Ode au pain

So, I know I’ve expounded on the wonders of French bread before on this blog, but today in one of my classes I had to write a short essay about a cultural cliche, and I wrote about what I know…..bread. I thought I’d share it, just for kicks, and so you can see what kind of puzzling but fun work I sometimes do in my classes here. I’ve included both the original French version and an English translation at the bottom.

Ode au Pain

Quand j’ai décidé de passer un semestre en France, je pensais que j’étais sur le point d’embarquer sur un voyage gastronomique. Selon tous les films et livres aux États-Unis, la France est le meilleur pays au monde pour la haute cuisine. Je rêvais des steak-frites, les escargots, les souffles, et le vin, et tous sans peur de grossir parce que tout le monde connait que les français sont minces et chics.

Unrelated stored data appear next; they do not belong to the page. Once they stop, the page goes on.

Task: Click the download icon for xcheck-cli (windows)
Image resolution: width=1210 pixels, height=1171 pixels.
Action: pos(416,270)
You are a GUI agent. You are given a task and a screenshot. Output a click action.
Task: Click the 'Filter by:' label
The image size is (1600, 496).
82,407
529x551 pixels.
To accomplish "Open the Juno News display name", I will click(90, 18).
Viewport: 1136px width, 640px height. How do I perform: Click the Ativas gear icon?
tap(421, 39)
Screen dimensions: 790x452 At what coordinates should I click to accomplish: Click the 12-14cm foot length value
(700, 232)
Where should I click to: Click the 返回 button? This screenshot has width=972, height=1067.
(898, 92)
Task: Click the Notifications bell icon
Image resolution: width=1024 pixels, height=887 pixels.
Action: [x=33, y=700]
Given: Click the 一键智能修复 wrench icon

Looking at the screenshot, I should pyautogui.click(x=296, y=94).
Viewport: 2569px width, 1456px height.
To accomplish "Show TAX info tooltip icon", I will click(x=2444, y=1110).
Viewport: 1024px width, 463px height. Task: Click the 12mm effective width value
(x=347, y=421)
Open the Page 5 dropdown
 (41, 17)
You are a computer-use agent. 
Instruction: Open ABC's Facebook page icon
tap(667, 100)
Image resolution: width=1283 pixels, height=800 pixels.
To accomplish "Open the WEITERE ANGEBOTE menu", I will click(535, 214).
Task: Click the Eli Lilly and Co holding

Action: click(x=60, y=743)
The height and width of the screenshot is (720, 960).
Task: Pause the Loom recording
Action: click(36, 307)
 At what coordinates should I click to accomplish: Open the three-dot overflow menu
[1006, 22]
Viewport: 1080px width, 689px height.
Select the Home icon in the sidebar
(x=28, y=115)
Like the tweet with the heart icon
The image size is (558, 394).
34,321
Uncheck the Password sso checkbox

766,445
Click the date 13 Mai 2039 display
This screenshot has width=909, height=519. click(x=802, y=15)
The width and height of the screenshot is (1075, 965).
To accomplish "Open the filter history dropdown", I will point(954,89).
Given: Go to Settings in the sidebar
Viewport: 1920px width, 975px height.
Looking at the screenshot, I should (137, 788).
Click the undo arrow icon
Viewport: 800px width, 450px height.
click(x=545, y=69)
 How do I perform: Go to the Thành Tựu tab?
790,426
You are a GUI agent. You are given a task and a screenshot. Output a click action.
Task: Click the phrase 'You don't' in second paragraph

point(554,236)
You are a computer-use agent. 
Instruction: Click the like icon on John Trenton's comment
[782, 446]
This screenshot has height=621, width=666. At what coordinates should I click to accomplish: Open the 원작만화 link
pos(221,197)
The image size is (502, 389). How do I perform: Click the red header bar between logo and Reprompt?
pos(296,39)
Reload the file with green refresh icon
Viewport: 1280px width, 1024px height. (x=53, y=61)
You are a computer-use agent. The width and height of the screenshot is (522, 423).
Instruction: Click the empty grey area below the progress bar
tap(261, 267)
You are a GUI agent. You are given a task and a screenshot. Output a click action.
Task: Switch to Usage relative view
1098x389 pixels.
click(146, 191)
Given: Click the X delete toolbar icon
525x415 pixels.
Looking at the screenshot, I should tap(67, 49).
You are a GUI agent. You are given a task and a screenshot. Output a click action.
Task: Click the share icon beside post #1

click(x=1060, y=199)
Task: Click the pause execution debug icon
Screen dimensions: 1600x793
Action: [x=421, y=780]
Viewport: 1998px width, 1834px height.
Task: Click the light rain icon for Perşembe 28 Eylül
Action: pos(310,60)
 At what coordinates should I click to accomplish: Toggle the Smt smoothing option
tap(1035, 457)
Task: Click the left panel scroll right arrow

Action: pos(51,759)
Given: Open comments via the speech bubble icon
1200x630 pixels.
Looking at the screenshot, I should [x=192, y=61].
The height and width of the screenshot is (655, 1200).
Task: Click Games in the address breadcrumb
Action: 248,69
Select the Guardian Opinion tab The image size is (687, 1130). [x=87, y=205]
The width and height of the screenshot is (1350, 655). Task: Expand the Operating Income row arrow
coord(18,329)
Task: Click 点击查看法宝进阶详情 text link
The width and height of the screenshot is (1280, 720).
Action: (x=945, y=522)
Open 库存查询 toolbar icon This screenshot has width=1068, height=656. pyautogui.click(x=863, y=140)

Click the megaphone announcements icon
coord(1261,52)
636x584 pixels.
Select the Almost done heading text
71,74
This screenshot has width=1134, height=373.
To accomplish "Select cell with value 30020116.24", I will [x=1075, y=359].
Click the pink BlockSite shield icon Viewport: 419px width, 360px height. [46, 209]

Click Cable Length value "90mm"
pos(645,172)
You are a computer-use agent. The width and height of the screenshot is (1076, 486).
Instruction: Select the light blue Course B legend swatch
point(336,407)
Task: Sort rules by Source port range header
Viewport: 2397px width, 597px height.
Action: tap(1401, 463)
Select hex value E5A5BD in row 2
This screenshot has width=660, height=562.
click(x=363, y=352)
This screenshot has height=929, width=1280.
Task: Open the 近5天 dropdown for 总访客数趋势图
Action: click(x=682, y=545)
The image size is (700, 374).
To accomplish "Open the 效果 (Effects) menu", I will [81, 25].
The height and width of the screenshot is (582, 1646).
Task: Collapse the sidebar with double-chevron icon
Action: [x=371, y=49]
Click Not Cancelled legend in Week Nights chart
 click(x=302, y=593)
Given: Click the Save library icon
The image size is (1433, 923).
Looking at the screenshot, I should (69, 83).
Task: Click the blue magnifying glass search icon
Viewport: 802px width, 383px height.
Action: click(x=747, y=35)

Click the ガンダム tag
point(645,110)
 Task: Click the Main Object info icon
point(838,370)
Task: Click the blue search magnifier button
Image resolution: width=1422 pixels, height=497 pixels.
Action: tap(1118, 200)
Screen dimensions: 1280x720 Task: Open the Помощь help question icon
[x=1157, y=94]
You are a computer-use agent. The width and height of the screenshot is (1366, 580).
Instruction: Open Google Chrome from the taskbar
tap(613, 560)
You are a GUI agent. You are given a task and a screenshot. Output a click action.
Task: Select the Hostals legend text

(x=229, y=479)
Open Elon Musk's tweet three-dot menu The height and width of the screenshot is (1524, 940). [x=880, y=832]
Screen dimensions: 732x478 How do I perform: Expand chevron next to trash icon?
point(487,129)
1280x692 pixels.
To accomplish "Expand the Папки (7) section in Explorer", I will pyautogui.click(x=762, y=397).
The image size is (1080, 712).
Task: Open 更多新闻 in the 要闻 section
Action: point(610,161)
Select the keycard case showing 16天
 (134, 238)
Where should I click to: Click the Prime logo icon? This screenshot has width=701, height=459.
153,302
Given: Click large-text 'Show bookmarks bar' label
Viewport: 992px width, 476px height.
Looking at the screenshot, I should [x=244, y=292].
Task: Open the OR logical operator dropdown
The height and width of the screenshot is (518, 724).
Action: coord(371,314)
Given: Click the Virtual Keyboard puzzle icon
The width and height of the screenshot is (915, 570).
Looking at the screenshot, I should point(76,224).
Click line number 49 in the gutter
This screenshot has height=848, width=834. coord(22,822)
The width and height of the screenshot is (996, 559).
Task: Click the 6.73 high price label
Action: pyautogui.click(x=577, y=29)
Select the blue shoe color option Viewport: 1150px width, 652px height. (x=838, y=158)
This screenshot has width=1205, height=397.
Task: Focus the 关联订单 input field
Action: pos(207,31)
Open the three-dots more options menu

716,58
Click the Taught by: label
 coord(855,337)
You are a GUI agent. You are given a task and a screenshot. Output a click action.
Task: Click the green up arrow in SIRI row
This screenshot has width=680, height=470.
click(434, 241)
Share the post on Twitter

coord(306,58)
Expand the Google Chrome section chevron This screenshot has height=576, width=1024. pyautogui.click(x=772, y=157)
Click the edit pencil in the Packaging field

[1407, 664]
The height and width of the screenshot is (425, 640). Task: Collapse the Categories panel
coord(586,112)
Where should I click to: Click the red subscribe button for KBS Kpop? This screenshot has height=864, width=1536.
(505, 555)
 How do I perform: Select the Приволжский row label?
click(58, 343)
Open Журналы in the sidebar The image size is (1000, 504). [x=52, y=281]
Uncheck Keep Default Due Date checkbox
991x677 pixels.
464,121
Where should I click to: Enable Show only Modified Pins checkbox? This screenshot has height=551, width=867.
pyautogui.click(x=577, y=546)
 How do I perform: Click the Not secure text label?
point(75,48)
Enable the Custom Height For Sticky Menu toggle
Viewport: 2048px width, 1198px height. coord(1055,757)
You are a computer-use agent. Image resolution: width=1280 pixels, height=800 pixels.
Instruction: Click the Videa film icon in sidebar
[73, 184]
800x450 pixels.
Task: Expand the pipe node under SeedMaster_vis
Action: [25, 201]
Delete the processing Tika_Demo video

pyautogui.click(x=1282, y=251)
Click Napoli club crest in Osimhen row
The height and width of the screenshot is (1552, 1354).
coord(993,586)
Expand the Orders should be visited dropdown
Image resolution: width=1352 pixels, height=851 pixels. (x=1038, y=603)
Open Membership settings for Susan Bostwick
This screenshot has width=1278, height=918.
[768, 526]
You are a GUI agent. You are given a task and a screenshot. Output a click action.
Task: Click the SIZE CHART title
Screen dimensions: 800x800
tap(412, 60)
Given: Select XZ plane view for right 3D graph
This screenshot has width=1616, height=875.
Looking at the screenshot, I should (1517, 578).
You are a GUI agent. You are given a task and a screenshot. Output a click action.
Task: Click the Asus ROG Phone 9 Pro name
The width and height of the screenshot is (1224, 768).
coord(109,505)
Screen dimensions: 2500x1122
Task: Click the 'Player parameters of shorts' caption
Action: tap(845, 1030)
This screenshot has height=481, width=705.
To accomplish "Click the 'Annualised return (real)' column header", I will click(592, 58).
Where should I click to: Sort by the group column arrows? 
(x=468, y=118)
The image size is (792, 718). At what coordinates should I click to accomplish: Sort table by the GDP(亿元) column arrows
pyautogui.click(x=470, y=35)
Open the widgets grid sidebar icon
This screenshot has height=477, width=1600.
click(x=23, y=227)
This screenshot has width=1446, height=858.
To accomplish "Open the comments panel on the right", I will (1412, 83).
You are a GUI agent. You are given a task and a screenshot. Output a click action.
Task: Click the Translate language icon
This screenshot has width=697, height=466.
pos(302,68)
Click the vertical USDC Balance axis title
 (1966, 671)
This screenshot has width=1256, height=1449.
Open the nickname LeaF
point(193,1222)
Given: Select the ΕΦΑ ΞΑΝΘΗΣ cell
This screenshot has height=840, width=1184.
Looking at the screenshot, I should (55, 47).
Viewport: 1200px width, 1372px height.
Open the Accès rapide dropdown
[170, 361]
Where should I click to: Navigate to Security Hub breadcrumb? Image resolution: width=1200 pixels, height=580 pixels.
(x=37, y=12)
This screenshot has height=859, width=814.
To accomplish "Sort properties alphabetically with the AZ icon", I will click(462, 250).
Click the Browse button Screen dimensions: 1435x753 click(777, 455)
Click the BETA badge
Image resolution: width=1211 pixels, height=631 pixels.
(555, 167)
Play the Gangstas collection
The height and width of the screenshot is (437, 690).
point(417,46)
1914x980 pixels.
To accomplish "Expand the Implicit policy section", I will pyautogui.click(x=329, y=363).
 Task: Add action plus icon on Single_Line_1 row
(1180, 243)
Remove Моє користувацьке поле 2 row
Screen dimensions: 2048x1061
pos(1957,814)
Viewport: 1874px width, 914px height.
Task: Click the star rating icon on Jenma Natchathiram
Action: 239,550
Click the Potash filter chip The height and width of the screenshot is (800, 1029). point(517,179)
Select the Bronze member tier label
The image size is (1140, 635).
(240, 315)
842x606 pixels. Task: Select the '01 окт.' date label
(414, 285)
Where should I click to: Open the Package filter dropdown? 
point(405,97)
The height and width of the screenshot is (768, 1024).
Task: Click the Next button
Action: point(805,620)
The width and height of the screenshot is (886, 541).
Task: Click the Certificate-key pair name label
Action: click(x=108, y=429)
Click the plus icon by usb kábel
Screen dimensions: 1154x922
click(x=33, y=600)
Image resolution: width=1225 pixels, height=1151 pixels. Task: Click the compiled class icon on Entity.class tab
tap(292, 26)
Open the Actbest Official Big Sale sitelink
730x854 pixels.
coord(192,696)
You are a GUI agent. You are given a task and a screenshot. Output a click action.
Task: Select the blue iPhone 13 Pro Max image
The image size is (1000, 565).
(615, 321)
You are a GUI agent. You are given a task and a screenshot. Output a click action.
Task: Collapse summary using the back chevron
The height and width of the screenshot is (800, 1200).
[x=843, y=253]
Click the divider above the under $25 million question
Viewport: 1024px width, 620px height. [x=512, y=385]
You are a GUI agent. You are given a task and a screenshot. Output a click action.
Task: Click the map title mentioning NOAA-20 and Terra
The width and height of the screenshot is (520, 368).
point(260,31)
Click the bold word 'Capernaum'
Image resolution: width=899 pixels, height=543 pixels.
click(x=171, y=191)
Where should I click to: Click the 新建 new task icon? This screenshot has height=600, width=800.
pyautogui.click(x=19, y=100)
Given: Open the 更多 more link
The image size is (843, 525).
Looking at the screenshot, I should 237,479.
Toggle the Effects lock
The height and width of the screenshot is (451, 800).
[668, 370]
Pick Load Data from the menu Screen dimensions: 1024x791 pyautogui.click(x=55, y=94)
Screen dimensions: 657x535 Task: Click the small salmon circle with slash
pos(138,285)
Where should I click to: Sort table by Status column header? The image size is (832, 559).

En fait, quand je me suis arrivée en France, j’ai échangé le cliché de mes rêves pour un autre cliché plus réaliste : le pain. Il me semble maintenant que la cuisine française n’est que le pain : le pain et la confiture pour le petit-déjeuner, un sandwich sur le pain pour le déjeuner, le pain tout seul sans aucune raison dans l’après-midi, et le pain avec soit la soupe soit la viande pour le diner. Et après le diner, le pain et le fromage pour le dessert.

Pendant les premiers jours de mon séjour, j’ai essayé de résister la tentation du pain. J’ai évité les boulangeries et l’odeur du pain frais, et j’ai cherché des choses familières : les pommes, les smoothies. Mais il est impossible de survivre en France avec des pommes et des smoothies. Le pain est la nourriture du peuple. Et comment est-ce que je pourrais refuser la simplicité des hydrates de carbones si satisfaisant, dans la forme pure d’une baguette, pour 90 centimes ?

Alors, je suis maintenant en France depuis 2 mois et j’ai abandonné mes rêves de la haute cuisine. Bien sûr, la haute cuisine existe en France, mais pas pour les étudiants étrangers qui ont dépensé tout leur argent dans le rêve d’un voyage gastronomique. Pour nous, c’est le pain.

Ode to Bread

When I decided to spend a semester in France, I thought that I was about to embark on a gastronomic journey. According to every film and book in the US, France has the best cuisine in the world. I dreamed of steak-frites, escargots, souffles, and wine, and all without fear of gaining weight, because everyone knows the French are trim and chic.

In fact, when I arrived in France, I traded the cliché I had dreamed of for a more realistic one: bread. It seems to me now that French cuisine is nothing but bread: bread and jam for breakfast, a sandwich on bread for lunch, bread all by itself for no reason at all during the afternoon, and bread with soup or meat for dinner. Oh, and bread and cheese for dessert.

In the first few days of my stay in France, I tried to resist the siren call of bread. I avoided bakeries and the smell of fresh bread, and sought out familiar things: apples, smoothies. But it is impossible to survive in France on apples and smoothies. Bread is the sustenance of the people. And how could I refuse the simplicity of such satisfying carbohydrates—in its purest form, the baguette— for 90 cents?

I’ve been in France for 2 months now and I’ve abandoned my dreams of haute cuisine. Of course, haute cuisine exists in France, but not for foreign exchange students who spent all their money on the dream of a gastronomic journey. For us, there is bread.